Des regrets par rapport aux dernières élections municipales ? D’avoir peut-être passé le flambeau un peu tard, comme le suggère Jérôme Safar ?
Je ne sais pas pourquoi il suggère ça ! J’ai fait exactement comme dans toutes les villes françaises qui ont changé [de candidat, le maire sortant ne se représentant pas à l’élection, ndlr] : Nantes, Rennes… Ils s’y sont pris un peu plus tôt à Paris parce qu’il y a une règle particulière : il faut présenter des maires d’arrondissement.
Je m’étais engagé à ne pas me représenter et à ne pas cumuler les mandats, ni dans le temps, ni dans les fonctions. Je m’y étais pris de telle façon que Jérôme Safar soit en responsabilité extrêmement forte en tant que premier adjoint. Il était chargé des finances, de la gestion déléguée, de la sécurité, de la prévention, de la politique de la ville… Je lui laissais souvent présider le conseil municipal. On l’a fait dans le calendrier qui a été prévu par ma propre formation politique. Personne n’y a trouvé à redire. Tout le monde a trouvé cette façon digne pour passer le relais.

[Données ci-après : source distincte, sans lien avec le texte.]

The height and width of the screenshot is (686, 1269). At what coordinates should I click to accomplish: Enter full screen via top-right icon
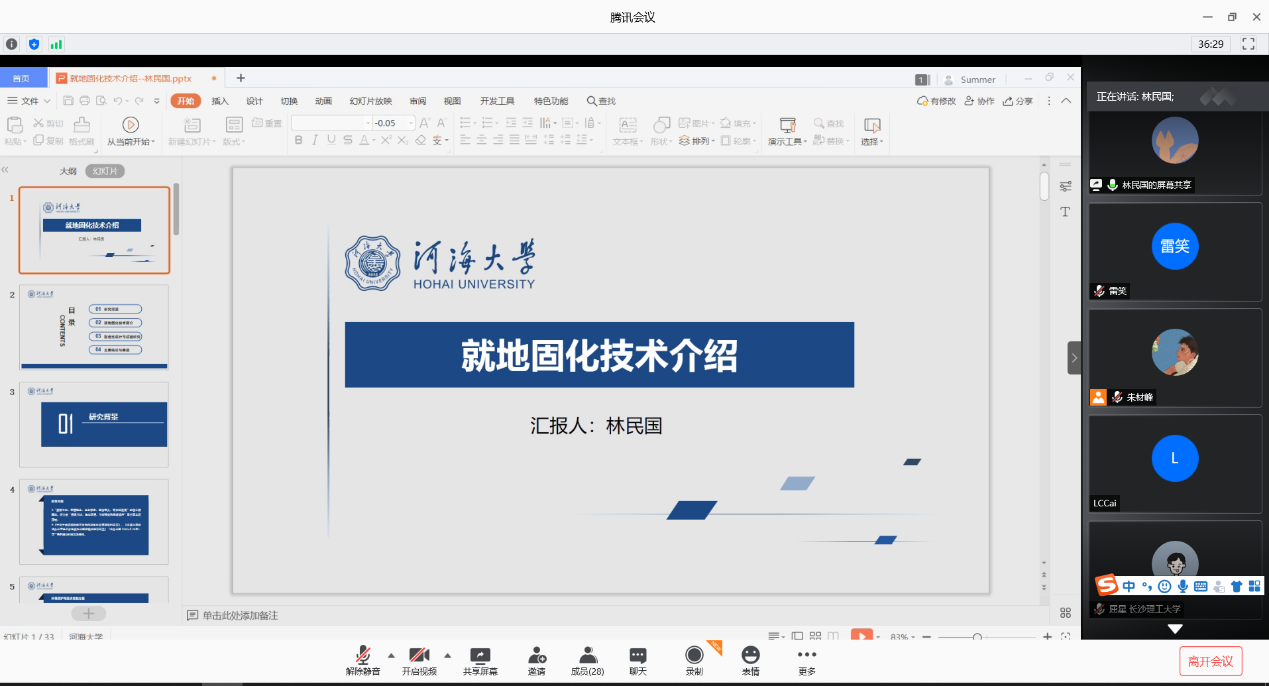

La raison de ce qui est arrivé est très claire. Elle est à rechercher au niveau national, comme partout ailleurs. Dans les villes de la même strate – Strasbourg, Lille, Dijon – il y a eu moins 12 % par rapport au premier tour. Nous, à Grenoble moins 17 %. Les gens qui ne voulaient pas voter pour les socialistes ont voté pour la droite ou l’extrême droite. À Grenoble, compte tenu de la présence d’Alain Carignon et de l’état de la droite, ils ont voté pour Piolle.
Vous dîtes dans votre livre “La vie politique trouvera inévitablement son terme”, “J’aimerais pouvoir mieux promouvoir notre diplomatie économique”, que vous voulez encore aider les jeunes… Comment voyez-vous l’avenir désormais ?
Il y a beaucoup de pistes. Bien malin celui qui peut décrire à l’avance son avenir. J’ai toujours essayé de concilier ma curiosité, mes activités et, de plus en plus, mon jardin secret : ma famille, la culture, la montagne. J’aimerais en faire plus avant qu’il ne soit trop tard. Un jour, je n’aurai plus les capacités physiques ou intellectuelles pour tout ça.
Et je veux aussi faire un petit peu profiter mon pays de ce que j’ai pu acquérir ici, sur Grenoble, tant que je suis encore en forme. Je suis encore député pendant deux ans, à moins de me virer… Je vais essayer de bien faire mon travail durant les deux ans qui viennent. Je ne suis pas éternel mais je crois qu’en politique il ne faut jamais dire jamais.
Propos recueillis par Ludovic Chataing
Séances de dédicaces :
Deux séances de dédicaces sont d’ores et déjà prévues pour le livre de Michel Destot :
- le samedi 18 avril à 17 heures, à la librairie Arthaud.
– le samedi 25 avril à 16 heures, à la Fnac du centre-ville.